**THE PROBLEM**. Return, unchanged, every line of the records below that contains the word "This".

Data items
----

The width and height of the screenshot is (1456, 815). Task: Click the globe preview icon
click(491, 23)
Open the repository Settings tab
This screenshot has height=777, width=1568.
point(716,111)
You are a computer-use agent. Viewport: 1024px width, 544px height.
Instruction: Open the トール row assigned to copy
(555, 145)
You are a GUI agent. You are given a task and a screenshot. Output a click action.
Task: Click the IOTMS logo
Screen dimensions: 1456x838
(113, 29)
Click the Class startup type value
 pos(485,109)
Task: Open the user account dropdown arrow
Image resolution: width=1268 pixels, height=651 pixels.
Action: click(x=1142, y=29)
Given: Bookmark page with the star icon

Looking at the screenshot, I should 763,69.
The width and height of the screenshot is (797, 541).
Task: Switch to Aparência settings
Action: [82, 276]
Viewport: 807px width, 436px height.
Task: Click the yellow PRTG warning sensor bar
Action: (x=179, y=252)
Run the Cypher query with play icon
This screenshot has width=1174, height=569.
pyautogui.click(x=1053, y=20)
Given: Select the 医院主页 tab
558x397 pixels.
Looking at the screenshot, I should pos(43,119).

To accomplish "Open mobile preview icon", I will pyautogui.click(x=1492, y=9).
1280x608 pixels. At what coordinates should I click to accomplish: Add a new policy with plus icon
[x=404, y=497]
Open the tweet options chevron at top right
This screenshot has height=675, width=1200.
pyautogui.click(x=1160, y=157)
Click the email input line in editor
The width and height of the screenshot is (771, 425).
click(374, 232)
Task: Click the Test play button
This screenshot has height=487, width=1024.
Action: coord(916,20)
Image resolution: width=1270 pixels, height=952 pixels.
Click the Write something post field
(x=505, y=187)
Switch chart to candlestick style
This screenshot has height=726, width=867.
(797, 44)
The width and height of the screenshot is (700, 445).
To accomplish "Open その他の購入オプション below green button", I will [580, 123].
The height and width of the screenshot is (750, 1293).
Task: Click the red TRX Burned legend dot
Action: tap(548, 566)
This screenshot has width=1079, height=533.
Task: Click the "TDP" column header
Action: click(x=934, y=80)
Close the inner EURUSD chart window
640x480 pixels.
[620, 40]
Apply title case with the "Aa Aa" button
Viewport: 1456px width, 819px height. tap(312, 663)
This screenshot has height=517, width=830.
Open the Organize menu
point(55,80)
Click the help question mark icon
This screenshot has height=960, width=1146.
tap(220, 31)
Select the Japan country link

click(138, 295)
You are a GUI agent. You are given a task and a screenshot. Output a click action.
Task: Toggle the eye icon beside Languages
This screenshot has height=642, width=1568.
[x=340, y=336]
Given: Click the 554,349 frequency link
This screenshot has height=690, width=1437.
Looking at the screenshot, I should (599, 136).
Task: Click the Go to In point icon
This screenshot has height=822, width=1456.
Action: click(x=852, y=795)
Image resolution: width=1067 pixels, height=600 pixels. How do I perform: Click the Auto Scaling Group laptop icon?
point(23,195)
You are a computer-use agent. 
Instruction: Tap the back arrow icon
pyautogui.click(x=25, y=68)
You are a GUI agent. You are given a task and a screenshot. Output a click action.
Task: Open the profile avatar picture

----

**TASK ANSWER**.
This screenshot has height=777, width=1568.
This screenshot has width=1174, height=569.
This screenshot has height=675, width=1200.
This screenshot has height=487, width=1024.
This screenshot has height=726, width=867.
This screenshot has width=1079, height=533.
This screenshot has height=517, width=830.
This screenshot has height=960, width=1146.
This screenshot has height=642, width=1568.
This screenshot has height=690, width=1437.
This screenshot has height=822, width=1456.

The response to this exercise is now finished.